I've been lucky in life to have a pretty accurate inner compass. It's never guided me wrong, even though at times I questioned it. Like when I left Costco 5 years ago and still wonder if that was the right decision! But not always in doubt, just sometimes. And Seth Godin's a genius.

Colette said...

Karen, I hear you -- Deciding to leave a job can be scary!

SteveB said...

Guilty on all 6 counts. Lots of practice over 42 years.

Kenneth H. Lee said...

I am mostly guilty on all counts.

My organization morphed around me the entire time I was there, so I never had a time where I consciously moved to a new organization, though I had wanted to do so on several occasions but got blocked due to the critical resource B.S.

I definitely reached a point at several times in my tenure at IBM where I did not want to get out of bed in the morning because I could not face the prospect of work.

Things got a bit better when I was tossed a bone to "shut me up" but I soon got back to the point where waking up was an unpleasant event.
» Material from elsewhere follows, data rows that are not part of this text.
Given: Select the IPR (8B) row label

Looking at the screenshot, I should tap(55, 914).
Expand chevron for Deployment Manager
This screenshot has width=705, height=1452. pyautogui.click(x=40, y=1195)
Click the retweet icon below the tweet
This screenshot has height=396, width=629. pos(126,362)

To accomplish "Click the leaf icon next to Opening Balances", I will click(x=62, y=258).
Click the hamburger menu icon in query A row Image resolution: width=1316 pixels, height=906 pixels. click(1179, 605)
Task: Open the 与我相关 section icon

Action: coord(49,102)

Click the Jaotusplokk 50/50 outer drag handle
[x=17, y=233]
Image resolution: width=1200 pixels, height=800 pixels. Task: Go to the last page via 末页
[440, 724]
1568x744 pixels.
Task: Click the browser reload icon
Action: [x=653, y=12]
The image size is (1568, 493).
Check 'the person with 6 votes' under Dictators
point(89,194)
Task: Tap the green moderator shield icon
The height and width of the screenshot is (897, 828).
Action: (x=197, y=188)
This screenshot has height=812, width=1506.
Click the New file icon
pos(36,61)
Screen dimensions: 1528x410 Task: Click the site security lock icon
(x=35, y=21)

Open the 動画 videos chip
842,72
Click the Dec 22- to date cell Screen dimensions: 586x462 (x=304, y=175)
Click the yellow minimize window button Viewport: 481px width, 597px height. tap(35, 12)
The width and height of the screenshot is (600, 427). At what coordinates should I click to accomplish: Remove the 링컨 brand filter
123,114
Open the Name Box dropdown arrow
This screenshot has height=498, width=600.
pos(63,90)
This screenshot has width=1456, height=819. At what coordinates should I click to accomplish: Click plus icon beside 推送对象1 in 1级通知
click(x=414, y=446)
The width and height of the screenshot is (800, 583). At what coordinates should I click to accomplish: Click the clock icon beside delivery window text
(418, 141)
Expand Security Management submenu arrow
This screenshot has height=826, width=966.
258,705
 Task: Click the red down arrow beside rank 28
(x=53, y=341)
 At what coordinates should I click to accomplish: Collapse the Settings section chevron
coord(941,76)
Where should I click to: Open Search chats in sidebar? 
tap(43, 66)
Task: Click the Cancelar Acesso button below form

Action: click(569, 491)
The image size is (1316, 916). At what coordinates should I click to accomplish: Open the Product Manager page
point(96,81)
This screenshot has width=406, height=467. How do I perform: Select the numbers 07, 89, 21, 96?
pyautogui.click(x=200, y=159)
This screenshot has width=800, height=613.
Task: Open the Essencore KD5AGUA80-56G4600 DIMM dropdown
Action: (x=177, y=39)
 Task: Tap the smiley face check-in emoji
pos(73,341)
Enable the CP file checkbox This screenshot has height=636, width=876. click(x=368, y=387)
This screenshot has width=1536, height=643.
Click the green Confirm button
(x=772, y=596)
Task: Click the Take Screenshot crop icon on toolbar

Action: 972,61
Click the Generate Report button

It was bad because I finally had managers who were willing to allow me to move on, but due to the climate, there was nothing available for me to move to.

Always seems to be the case the when one is getting blocked from moving, there appear to be plenty of opportunities to aim for, but when one has the flexibility to actually move, nothing is available.

On a positive note, I recently received and accepted a job offer for a contract position working for IBM. Ironic isn't it? Booted out of IBM and back for IBM.....

Colette said...

I'm not guilty is the right term to use here -- after all, it's pretty much what we all were expected to do.

Ken, good luck with that contract position -- maybe being on contract will give you some power you never had before.

Julie Kibler said...

Interesting, Colette. This could almost be a companion post to the one I wrote for What Women Write today -- from a slightly different perspective. Wow, was I answering yes to a few of those questions some years back!

Enjoyed reading, and thanks again for stopping by our blog.